* _Work request_
Where the records below show a line containing "Given: Click the E head angle marker", start copying; end with the line containing "You are a computer-use", and copy it too.

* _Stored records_
- Opening Delimiter -

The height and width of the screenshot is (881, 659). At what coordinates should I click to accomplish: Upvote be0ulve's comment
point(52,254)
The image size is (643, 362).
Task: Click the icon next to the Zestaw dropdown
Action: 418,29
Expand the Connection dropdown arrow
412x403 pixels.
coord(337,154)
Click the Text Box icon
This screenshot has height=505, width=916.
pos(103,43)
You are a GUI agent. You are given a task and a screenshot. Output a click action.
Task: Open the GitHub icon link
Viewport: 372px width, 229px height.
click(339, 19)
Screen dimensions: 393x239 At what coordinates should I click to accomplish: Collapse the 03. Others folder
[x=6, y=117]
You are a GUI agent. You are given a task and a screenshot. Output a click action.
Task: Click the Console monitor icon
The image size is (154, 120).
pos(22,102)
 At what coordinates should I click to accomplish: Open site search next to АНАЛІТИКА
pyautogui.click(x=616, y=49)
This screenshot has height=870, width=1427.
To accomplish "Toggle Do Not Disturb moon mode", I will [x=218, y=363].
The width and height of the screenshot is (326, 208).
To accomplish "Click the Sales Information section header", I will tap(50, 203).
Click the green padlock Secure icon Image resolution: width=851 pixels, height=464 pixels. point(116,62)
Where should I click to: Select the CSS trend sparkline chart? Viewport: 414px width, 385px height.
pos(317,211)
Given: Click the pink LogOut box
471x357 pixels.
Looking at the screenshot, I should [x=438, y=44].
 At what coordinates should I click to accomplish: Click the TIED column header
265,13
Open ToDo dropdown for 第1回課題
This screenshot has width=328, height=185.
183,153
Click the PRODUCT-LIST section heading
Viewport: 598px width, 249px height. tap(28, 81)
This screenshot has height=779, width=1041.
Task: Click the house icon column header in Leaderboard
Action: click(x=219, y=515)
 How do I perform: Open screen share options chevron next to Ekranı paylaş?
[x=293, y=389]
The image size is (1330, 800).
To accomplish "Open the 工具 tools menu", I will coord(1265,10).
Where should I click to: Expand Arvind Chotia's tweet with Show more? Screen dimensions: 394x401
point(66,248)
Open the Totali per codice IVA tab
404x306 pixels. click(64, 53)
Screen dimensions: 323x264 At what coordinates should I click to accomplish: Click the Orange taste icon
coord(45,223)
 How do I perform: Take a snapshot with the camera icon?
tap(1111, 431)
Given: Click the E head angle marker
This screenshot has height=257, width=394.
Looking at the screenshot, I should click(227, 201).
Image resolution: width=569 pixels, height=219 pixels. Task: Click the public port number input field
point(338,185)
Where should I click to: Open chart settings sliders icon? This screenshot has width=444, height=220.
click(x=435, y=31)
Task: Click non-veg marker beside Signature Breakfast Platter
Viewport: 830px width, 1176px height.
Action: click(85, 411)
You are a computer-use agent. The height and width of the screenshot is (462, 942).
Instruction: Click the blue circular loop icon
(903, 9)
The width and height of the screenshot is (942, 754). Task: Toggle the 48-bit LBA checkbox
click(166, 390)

- Closing Delimiter -

* _Answer to this problem_
Given: Click the E head angle marker
This screenshot has height=257, width=394.
Looking at the screenshot, I should click(227, 201).
Image resolution: width=569 pixels, height=219 pixels. Task: Click the public port number input field
point(338,185)
Where should I click to: Open chart settings sliders icon? This screenshot has width=444, height=220.
click(x=435, y=31)
Task: Click non-veg marker beside Signature Breakfast Platter
Viewport: 830px width, 1176px height.
Action: click(85, 411)
You are a computer-use agent. The height and width of the screenshot is (462, 942).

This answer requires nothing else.